> Activity 1
In the PySpark notebook, what type does the printed schema give for signalStrength?
> Activity 2
Pick up the PySpark notebook after its last line and carry it on.

> Text passage
☆ ☆ ☆
In [1]:
import findspark # You will need to pip install findspark
findspark.init()

In [2]:
from pyspark.sql import SQLContext
from pyspark import SparkContext

In [3]:
sc = SparkContext("local", "MyShell") # Spark UI at http://localhost:4040/jobs/
sqlContext = SQLContext(sc)

In [25]:
df0 = sqlContext.read.json('HAUGHWOUT_MAC_BELLFOREST')
df0.registerTempTable('df0')
df0.printSchema()

root
 |-- accuracy: double (nullable = true)
 |-- asOfTimestamp: long (nullable = true)
 |-- event: string (nullable = true)
 |-- location: struct (nullable = true)
 |    |-- lat: double (nullable = true)
 |    |-- lng: double (nullable = true)
 |-- sensorId: string (nullable = true)
 |-- wifiAccessPoints: array (nullable = true)
 |    |-- element: struct (containsNull = true)
 |    |    |-- channel: string (nullable = true)
 |    |    |-- macAddress: string (nullable = true)
 |    |    |-- signalStrength: long (nullable = true)



In [26]:
reads = sqlContext.sql('''
SELECT
sensorId as deviceId,
event as eventType, 
from_unixtime(asOfTimestamp, "yyyy-MM-dd'T'HH:mm:ss'Z'") as timestamp,
location.lat as latitude,
location.lng as longitude,
accuracy
FROM df0
ORDER BY timestamp DESC
''').toPandas()
reads.head(10)
☆ ☆ ☆
> Information shown

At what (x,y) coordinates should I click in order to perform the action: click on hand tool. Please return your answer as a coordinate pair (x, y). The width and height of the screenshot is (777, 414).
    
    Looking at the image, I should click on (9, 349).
☆ ☆ ☆
> Answer area 1
long

> Answer area 2
Unnamed: 0,deviceId,eventType,timestamp,latitude,longitude,accuracy
0,32:00:16:53:d8:80,GeolocationUpdate,2017-08-17T12:50:21Z,38.881007,-77.226957,59.0
1,32:00:16:53:d8:80,GeolocationUpdate,2017-08-17T12:35:17Z,38.88104,-77.226939,58.0
2,32:00:16:53:d8:80,GeolocationUpdate,2017-08-17T12:20:13Z,38.880992,-77.226939,57.0
3,32:00:16:53:d8:80,GeolocationUpdate,2017-08-17T12:05:09Z,38.880979,-77.226959,56.0
4,32:00:16:53:d8:80,GeolocationUpdate,2017-08-17T11:50:05Z,38.881029,-77.226933,64.0
5,32:00:16:53:d8:80,GeolocationUpdate,2017-08-17T11:35:01Z,38.881029,-77.226923,56.0
6,32:00:16:53:d8:80,GeolocationUpdate,2017-08-17T11:19:57Z,38.881035,-77.226919,63.0
7,32:00:16:53:d8:80,GeolocationUpdate,2017-08-17T11:04:53Z,38.881024,-77.226924,85.0
8,32:00:16:53:d8:80,GeolocationUpdate,2017-08-17T10:49:48Z,38.880998,-77.226941,45.0
9,32:00:16:53:d8:80,GeolocationUpdate,2017-08-17T10:34:44Z,38.881003,-77.226928,60.0


In [27]:
MARKER = [38.881029, -77.227023]

In [28]:
import folium

def geomap(reads_df, marker=None):
    df = reads_df.dropna()
    mapa = folium.Map(location=[df['latitude'].median(), df['longitude'].median()])
    mapa.fit_bounds([[df['latitude'].min(), df['longitude'].min()], [df['latitude'].max(), df['longitude'].max()]])
    mapa.add_child(folium.PolyLine(list(zip(df.latitude, df.longitude))))
    if marker:
        marker_location = marker
        label = 'MARKER: (%.4f, %.4f)' % (marker_location[0], marker_location[1])
    else:
        marker_location = list(df.iloc[1][['latitude', 'longitude']].values)
        label = 'LATEST LOCATION: (%.4f, %.4f)' % (marker_location[0], marker_location[1])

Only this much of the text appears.